Snake Shyam - Avocation

Avocation

By profession, Shyam was a driver, transporting children to school, but beginning in 1982 he began to be frequently called upon to retrieve snakes that had encroached on people's properties, a job for which he receives no pay. Called multiple times each day, Shyam uses a pillowcase and a badminton racquet without strings to net the snakes, which he then releases into the forest. Though his avocation to safely remove these snakes has cost him considerable expense, Shyam continues from the desire to see these snakes released rather than killed. Recently, authorities in Mysore have offered to defray some of Shyam's expenses by paying his telephone bills.

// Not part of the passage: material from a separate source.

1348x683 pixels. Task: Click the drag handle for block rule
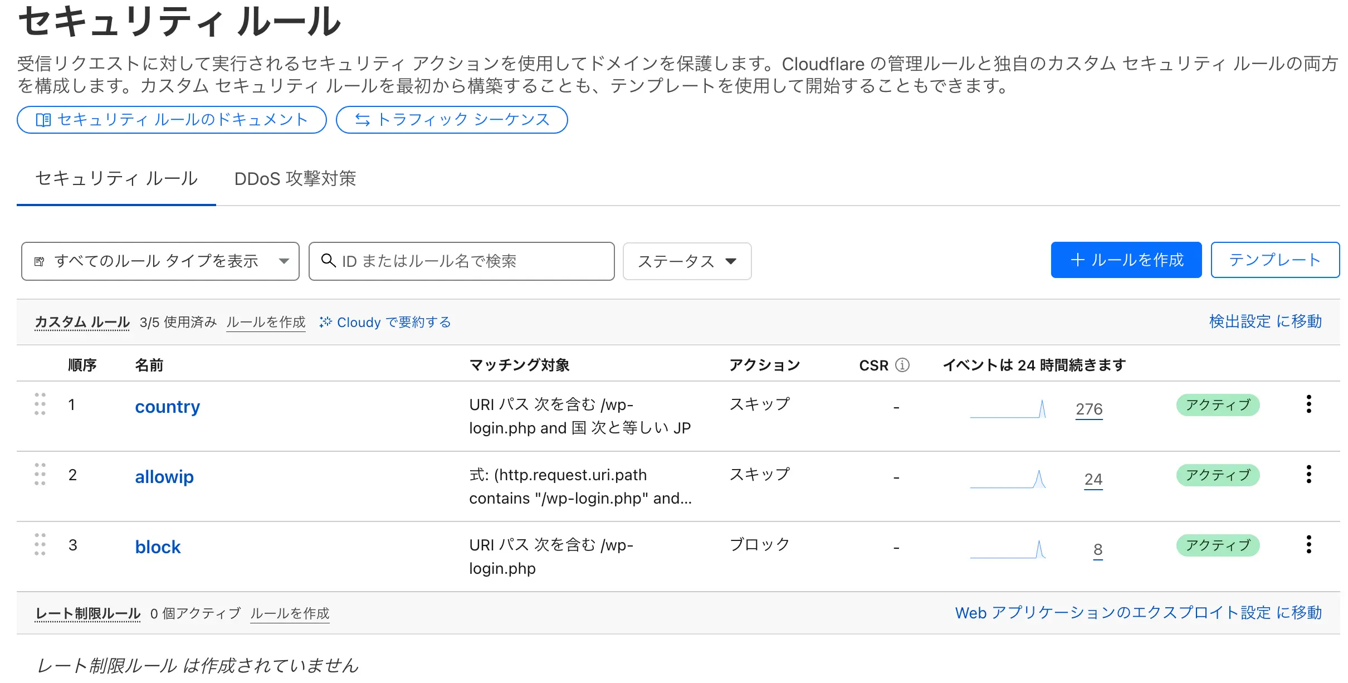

In 2004, he estimated that he may have caught and released over 40,000 snakes since he began in 1982; as of February 2008, the official record, which he began in 1999, was 11,755. Though Shyam has only been bitten four times in his rescue work, he has developed an allergy to antivenin, which requires that he exercise great care in handling snakes.

His knowledge of snakes—he can identify 28-30 local species of snakes—is founded on personal experience, but supplemented by reading the works of or speaking to professionals such as Romulus Whitaker, J.C. Daniel and faculty at Mysore University. Shyam's van features paintings depicting snakes and also displays his slogans: "Snakes are not as poisonous as human beings" and "Care for the rare".

Snake Sham was elected to Mysore City Corporation from ward number 17 in the elections held in March 2013.